Humidity Effects: The impact of humidity on polymer materials can be attributed to the swelling and dissolution effects of water on the material, altering the intermolecular forces that maintain the aggregation state structure of the polymer material, thereby destroying the aggregation state. Especially for non-crosslinked amorphous polymers, the impact of humidity is extremely obvious, causing the polymer material to swell or even disintegrate, thereby damaging the material's properties. For crystalline plastics or fibers, due to limited water penetration, the impact of humidity is not significant.
Oxygen Effects: Oxygen is a major cause of polymer material aging. Due to its permeability, crystalline polymers are more resistant to oxidation than amorphous polymers. Oxygen first attacks the weak links in the polymer main chain, such as double bonds, hydroxyl groups, hydrogen atoms on tertiary carbon atoms, and other groups or atoms, forming polymer peroxy radicals or peroxides, then causing chain scission at these sites. In severe cases, the polymer molecular weight significantly decreases, the glass transition temperature drops, and the polymer becomes sticky. In the presence of initiators that easily decompose into free radicals or transition metal elements, there is a tendency to intensify oxidation reactions.
Photoaging: Whether polymers are exposed to light that causes chain scission depends on the relative size of light energy and bond dissociation energy, as well as the sensitivity of the polymer's chemical structure to light waves. Since the Earth's surface has an ozone layer and an atmospheric layer, the range of solar light wavelengths that can reach the ground is 290–4300 nm. Only ultraviolet light with energy greater than the bond dissociation energy can cause the chemical bonds of polymers to break.
Chemical Medium Effects: Chemical media can only play a role when they penetrate the interior of polymer materials. These effects include actions on covalent bonds and secondary bonds. The action on covalent bonds is manifested as chain scission, crosslinking, addition, or a combination of these effects, which is an irreversible chemical process; the destruction of secondary bonds by chemical media does not cause changes in the chemical structure, but the aggregation state structure of the material changes, causing corresponding changes in physical properties.
Environmental stress cracking, solvation cracking, and plasticization are typical manifestations of polymer material aging due to chemical media.

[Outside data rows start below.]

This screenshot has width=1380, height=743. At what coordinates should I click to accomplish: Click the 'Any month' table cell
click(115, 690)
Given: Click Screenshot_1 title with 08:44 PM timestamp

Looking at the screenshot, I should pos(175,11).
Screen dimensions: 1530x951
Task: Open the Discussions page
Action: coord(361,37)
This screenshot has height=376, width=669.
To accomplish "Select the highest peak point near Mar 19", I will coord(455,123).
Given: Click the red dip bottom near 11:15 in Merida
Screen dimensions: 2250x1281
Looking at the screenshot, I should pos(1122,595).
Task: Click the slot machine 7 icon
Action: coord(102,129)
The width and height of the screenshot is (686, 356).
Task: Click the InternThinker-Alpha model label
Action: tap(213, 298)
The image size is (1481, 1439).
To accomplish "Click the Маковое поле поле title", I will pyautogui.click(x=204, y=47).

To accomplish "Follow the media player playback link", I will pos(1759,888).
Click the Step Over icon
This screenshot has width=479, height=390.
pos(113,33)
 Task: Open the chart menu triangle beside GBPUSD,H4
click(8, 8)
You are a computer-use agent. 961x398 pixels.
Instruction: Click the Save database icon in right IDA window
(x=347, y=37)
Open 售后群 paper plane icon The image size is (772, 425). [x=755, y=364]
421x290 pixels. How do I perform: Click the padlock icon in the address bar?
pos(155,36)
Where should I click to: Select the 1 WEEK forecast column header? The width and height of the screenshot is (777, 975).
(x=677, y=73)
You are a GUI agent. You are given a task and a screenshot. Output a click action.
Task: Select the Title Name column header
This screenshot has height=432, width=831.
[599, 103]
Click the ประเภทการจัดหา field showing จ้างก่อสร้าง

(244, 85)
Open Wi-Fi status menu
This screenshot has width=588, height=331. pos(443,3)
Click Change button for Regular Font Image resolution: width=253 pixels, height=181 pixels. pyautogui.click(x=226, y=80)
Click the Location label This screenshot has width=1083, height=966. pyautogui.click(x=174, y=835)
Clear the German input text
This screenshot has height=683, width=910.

Biological Aging: Since plastic products almost always use a variety of additives during processing, they often become a nutrient source for mold. When mold grows, it absorbs nutrients from the surface and interior of the plastic and becomes mycelium. Mycelium is a conductor, which causes the insulation of plastics to decrease, weight changes, and severe cases may result in peeling. The metabolic products of mold growth contain organic acids and toxins, which can cause the plastic surface to become sticky, discolored, brittle, and reduce gloss. Long-term contact with moldy plastics can also lead to diseases in people.
Natural polymers such as polysaccharides and their modified compounds can be processed into degradable disposable films, sheets, containers, and foam products through blending with common plastics. Their waste can be gradually hydrolyzed into small molecular compounds through the intervention of polysaccharide natural polymer-degrading enzymes widely present in the natural environment, and eventually decomposed into pollution-free carbon dioxide and water, returning to the biosphere. Based on these advantages, polysaccharide natural polymer compounds, represented by starch, remain an important part of degradable plastics to this day.